Further insight into your condition may necessitate the operation of imaging techniques like X-rays, Magnetic Resonance Imaging (MRI), or an Ultrasound. X-rays can highlight any alterations in the knee’s bone structure, such as fractures or deformities. In contrast, an MRI offers detailed images of soft tissues like tendons and ligaments. Ultrasound is useful in visualizing soft tissue using sound waves and can help in detecting fluid accumulation or the presence of cysts behind the knee.

Treatment Options

Once the cause of the pain is diagnosed, the doctor will explore various treatment options. Nonsurgical methods are generally considered first, depending on the severity of the condition.

Rest and Physical Therapy

The most conservative approach encompasses rest, activity modification, and physical therapy. Rest allows the knee joint to heal, while physical therapy can help strengthen the surrounding muscles and improve flexibility. Routine exercises can reduce the incidence of future episodes by strengthening the muscles and tendons that support the knee.

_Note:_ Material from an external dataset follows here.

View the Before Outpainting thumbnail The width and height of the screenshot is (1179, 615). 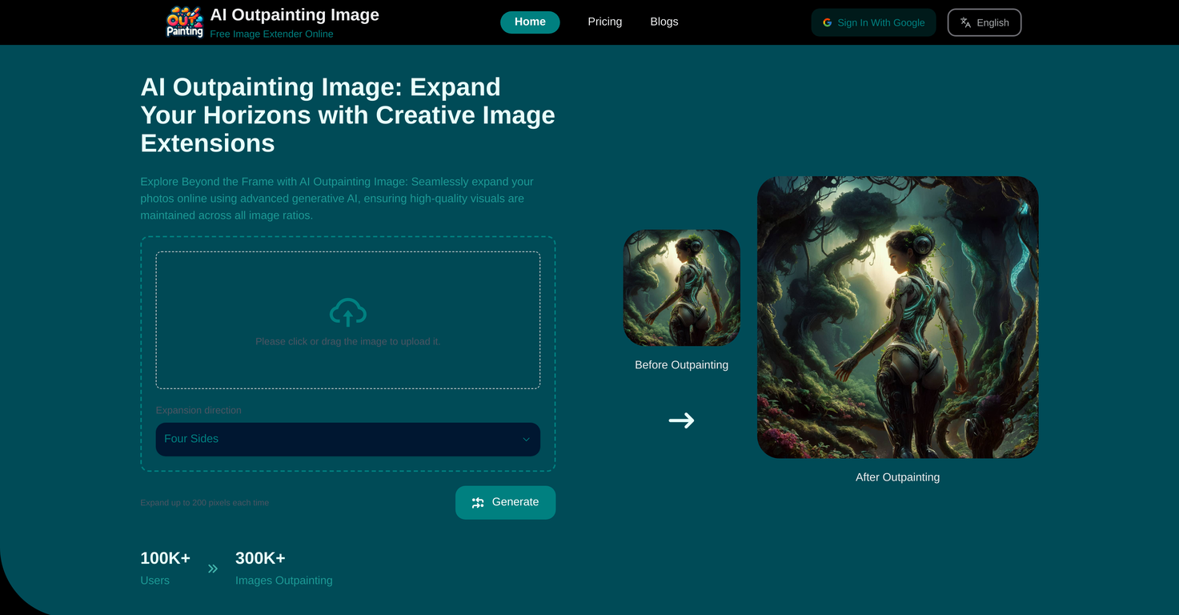point(681,287)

Over-the-counter medications such as nonsteroidal anti-inflammatory drugs (NSAIDs) can help alleviate pain and reduce inflammation. If over-the-counter medications are not effective, the physician may recommend prescription-strength pain medications.


If the pain persists, corticosteroid injections directly into the knee joint may be considered. These injections have potent anti-inflammatory effects and can provide pain relief. Other injections, including hyaluronic acid or platelet-rich plasma (PRP), may be recommended to stimulate healing within the joint.

Surgical Intervention

Should conservative treatments fail or if the patient has a severe injury to the knee ligaments or cartilage, surgical intervention might be necessary. Notably, an orthopedic surgeon is likely to recommend the least invasive surgical options such as arthroscopy first. However, severe knee conditions might necessitate complex procedures such as partial knee replacement or a total knee arthroplasty.

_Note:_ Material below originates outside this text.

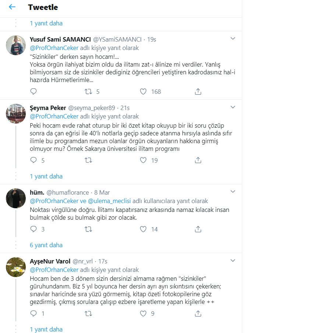Reply to Yusuf Sami SAMANCI's tweet
324x333 pixels.
34,92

It’s important to note that ongoing research continues to explore and develop new treatment options for knee pain management. Therefore, always seek professional advice to ensure you receive the most accurate diagnosis and suitable treatment for your condition.

A person holding their knee in pain, depicting knee pain when walking

Understanding the anatomy of the knee, recognizing potential causes of pain, and being aware of the various treatment options empowers individuals suffering from knee pain to take an active role in their health and recovery. Knee pain may impede our daily function, but it doesn’t need to stifle our quality of life. With appropriate knowledge, positive communication with healthcare providers, and a proactive approach to treatment, you can navigate the journey of healing with greater confidence and clarity, turning pain into a catalyst for positive change in your health and wellbeing.